### TEXTE À LIRE
______

Les métaphores concrètes

Si Aragon admettait absolument la domination de l’imagination, il exclut l’abstraction, et précisément le concept, pour les substituer par un recours constant au concret, et, par conséquent, à l’image en tant qu’« exigence poétique et éthique du concret » 498 . En d’autres termes, « l’entreprise [aragonienne] qui vise à instaurer le règne de l’image et à récuser le totalitarisme de la raison remet en cause l’abstraction » 499 . Pour accomplir et justifier ce projet, Aragon procède par « l’inscription sur la surface du texte d’images et de ‘’collages’’, préférée à la représentation qui implique un passage par l’abstrait » 500 , tout en formulant aussi souvent « l’apologie du concret », dans le but d’ « explique[r] également que l’argumentation conceptuelle soit toujours délaissée au profit d’un discours imagé » 501 . En conséquence, il établit un lien de réciprocité entre la poésie et le concret, dans la mesure où « il n’y a de poésie que du concret », surtout que« le concret n’a d’autre expression que la poésie » 502 . Par ailleurs, cette conception du concret dépasse le cadre poétique, pour permettre un accès à « l’infini », auquel Aragon attribue un « visage » et l’inscrit du côté du matériel :

Puis, sans peine désormais, je me mis à découvrir le visage de l’infini sous les formes concrètes qui m’escortaient, marchant le long des allées de la terre.

(« Le sentiment de la nature aux Buttes-Chaumont », Le paysan de Paris, p.142)

De ce fait, il recourt aux « formes concrètes » pour accéder à l’infini, essentiellement parce que ces formes sont mises en valeur par le biais des métaphores verbales, afin de les doter de plus d’un caractère animé. Dans cette optique, le concret constitue un moyen d’exploration, qui participe à percer à jour des secrets universels.

D’un autre côté, Aragon présente également le concret telle une voie vers la connaissance, parce qu’il contribue à transformer l’idée considérée auparavant comme une «noix vide », vide parce qu’elle est insaisissable :

Toute idée est susceptible de passer de l’abstrait au concret, d’atteindre son développement le plus particulier, et de ne plus être cette noix vide, dont les esprits vulgaires se contentent.

(« Le songe du Paysan », Le paysan de Paris, p.232)

______

### EXTRAIT DE DONNÉES
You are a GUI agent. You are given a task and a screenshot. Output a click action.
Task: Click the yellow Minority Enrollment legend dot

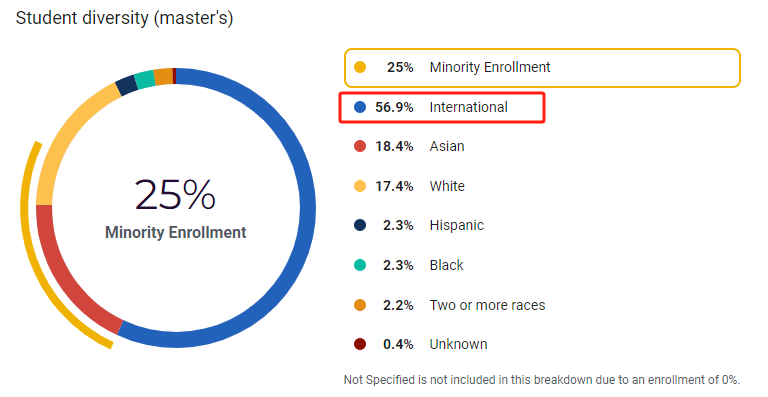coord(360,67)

______

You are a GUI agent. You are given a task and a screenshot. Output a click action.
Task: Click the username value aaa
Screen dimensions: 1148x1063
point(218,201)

______

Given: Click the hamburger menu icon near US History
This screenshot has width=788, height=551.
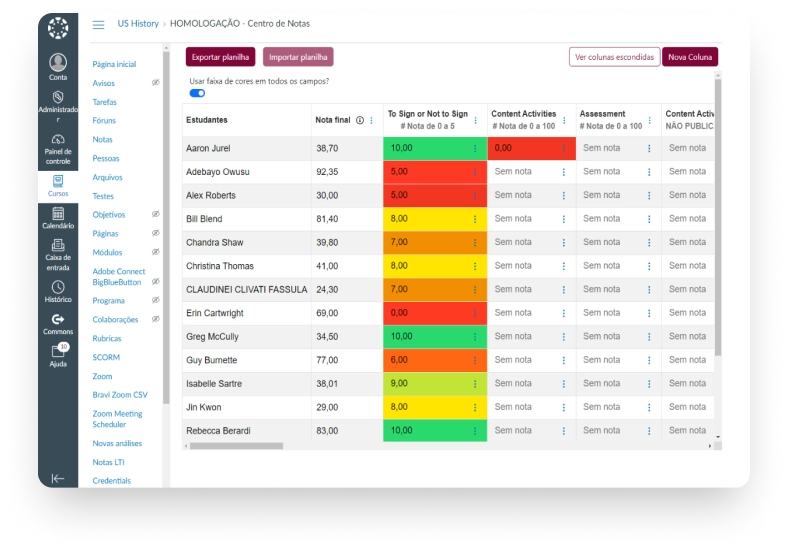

______

### CONSIGNE À SUIVRE
Recopiez l'extrait sur les métaphores concrètes entre « Puis, sans peine » et « de Paris, p.142) » inclus, en remplaçant « allées » par « routes ».

### RÉPONSE ATTENDUE
Puis, sans peine désormais, je me mis à découvrir le visage de l’infini sous les formes concrètes qui m’escortaient, marchant le long des routes de la terre.

(« Le sentiment de la nature aux Buttes-Chaumont », Le paysan de Paris, p.142)